● REQUIREMENT
Where a line of the records contains the word "março", show that line.

═══ SUPPLIED INFORMATION ═══

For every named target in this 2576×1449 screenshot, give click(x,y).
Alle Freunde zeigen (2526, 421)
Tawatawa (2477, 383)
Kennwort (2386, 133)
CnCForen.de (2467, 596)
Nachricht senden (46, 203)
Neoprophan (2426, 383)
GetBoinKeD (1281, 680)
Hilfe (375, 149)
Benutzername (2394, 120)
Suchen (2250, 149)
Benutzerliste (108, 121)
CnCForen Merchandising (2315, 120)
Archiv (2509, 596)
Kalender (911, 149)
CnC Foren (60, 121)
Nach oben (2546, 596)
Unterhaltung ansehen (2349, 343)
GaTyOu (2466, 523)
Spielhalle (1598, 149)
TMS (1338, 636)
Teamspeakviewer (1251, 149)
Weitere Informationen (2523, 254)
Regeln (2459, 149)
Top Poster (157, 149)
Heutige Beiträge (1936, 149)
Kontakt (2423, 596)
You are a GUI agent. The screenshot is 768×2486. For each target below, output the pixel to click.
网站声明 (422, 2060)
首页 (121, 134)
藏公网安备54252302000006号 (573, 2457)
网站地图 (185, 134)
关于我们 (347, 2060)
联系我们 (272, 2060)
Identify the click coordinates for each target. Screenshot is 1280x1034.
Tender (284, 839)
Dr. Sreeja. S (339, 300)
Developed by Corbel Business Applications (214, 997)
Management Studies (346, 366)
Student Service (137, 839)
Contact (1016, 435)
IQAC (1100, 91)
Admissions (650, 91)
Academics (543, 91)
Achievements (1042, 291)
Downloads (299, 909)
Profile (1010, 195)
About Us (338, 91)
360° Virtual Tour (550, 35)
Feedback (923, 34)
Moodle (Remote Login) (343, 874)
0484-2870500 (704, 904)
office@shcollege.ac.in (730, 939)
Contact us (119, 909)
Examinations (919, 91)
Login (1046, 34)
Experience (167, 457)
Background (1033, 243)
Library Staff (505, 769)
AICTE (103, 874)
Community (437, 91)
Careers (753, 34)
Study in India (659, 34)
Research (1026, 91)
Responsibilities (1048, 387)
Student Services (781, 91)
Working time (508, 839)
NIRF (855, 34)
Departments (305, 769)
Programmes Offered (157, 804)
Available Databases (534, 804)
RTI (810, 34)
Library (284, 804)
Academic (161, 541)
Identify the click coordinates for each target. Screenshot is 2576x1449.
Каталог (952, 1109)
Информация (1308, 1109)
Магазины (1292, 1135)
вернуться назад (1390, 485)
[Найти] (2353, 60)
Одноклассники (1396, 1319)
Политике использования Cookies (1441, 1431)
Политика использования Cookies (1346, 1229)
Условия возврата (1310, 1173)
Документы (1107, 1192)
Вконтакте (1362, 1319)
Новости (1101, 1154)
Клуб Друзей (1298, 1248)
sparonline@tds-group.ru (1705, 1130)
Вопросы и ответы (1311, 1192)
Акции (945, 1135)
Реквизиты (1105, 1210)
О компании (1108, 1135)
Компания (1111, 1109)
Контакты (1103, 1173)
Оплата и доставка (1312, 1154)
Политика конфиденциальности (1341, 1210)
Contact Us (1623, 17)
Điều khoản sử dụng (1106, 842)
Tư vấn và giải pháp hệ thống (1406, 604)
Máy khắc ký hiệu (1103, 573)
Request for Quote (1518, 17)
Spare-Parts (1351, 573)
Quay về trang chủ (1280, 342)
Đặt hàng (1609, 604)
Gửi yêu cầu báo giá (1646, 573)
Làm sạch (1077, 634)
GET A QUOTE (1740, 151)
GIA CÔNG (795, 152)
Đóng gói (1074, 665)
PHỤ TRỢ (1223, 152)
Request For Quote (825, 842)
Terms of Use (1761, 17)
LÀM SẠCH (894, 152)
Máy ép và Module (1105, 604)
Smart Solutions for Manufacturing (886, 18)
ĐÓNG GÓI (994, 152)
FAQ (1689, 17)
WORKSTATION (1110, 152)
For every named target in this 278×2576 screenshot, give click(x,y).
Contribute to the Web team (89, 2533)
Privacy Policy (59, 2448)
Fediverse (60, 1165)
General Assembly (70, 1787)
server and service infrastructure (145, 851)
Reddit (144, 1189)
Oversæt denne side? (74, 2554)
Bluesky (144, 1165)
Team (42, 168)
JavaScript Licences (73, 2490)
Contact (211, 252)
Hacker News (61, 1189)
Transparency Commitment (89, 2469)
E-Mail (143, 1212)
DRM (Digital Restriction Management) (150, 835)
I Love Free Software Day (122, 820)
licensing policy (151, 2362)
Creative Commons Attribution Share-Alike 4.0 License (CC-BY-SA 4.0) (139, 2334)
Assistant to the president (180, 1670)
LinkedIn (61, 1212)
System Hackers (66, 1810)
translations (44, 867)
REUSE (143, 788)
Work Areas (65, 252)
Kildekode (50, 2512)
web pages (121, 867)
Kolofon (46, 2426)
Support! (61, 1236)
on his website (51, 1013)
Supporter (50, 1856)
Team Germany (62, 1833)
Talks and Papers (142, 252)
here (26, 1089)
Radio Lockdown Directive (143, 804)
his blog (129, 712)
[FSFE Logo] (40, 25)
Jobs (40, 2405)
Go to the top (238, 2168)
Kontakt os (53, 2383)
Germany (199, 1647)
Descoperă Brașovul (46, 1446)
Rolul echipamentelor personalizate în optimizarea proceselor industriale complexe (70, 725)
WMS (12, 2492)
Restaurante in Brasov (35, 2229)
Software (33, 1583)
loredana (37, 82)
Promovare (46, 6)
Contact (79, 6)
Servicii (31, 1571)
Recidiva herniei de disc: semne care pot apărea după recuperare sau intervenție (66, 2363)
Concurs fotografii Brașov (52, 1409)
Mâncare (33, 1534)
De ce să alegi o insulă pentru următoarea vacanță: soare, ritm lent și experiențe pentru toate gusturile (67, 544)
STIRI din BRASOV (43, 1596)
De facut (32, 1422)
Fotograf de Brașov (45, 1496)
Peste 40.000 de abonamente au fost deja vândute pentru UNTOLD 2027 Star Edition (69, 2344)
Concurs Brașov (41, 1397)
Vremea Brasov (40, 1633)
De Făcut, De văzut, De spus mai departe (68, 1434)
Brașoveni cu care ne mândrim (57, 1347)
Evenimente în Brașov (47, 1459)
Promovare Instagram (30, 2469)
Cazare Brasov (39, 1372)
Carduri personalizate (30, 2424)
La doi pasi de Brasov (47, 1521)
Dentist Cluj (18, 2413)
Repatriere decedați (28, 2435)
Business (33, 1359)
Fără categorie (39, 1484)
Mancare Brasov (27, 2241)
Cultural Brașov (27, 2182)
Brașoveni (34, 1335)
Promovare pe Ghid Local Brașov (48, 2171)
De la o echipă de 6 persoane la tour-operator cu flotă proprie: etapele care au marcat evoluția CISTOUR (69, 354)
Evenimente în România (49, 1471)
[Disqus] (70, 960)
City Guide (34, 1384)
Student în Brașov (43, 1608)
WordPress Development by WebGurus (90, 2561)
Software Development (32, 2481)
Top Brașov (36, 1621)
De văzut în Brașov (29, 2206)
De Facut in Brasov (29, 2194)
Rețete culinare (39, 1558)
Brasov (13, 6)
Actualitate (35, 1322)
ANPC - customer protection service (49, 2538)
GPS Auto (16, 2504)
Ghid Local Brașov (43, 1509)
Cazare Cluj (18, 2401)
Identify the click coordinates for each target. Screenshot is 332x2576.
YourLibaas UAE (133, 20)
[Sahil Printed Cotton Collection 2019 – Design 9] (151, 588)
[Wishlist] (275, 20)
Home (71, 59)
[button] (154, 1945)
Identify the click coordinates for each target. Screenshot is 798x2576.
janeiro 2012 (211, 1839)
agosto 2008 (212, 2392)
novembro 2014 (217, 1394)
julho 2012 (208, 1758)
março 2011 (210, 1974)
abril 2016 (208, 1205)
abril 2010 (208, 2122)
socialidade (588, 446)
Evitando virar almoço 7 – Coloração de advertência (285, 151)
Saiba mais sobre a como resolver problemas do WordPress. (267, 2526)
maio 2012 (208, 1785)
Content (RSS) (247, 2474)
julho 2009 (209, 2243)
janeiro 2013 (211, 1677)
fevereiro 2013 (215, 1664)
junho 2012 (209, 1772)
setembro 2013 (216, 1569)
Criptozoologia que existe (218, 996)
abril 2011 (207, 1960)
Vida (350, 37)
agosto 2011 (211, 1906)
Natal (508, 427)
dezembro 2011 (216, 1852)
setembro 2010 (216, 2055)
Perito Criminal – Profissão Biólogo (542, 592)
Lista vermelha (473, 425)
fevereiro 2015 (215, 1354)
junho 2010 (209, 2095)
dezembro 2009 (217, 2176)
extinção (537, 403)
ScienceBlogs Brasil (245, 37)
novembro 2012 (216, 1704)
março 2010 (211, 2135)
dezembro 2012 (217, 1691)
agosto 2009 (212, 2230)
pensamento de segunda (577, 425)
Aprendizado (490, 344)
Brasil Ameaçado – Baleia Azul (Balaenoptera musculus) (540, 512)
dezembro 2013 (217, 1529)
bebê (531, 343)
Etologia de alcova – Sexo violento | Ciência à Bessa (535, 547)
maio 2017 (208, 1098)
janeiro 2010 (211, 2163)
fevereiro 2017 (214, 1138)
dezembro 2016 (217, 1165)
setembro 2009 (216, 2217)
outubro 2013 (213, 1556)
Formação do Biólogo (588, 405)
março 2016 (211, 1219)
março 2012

═══

● RESULT OF THE TASK
março 2011 (210, 1974)
março 2010 (211, 2135)
março 2016 (211, 1219)
março 2012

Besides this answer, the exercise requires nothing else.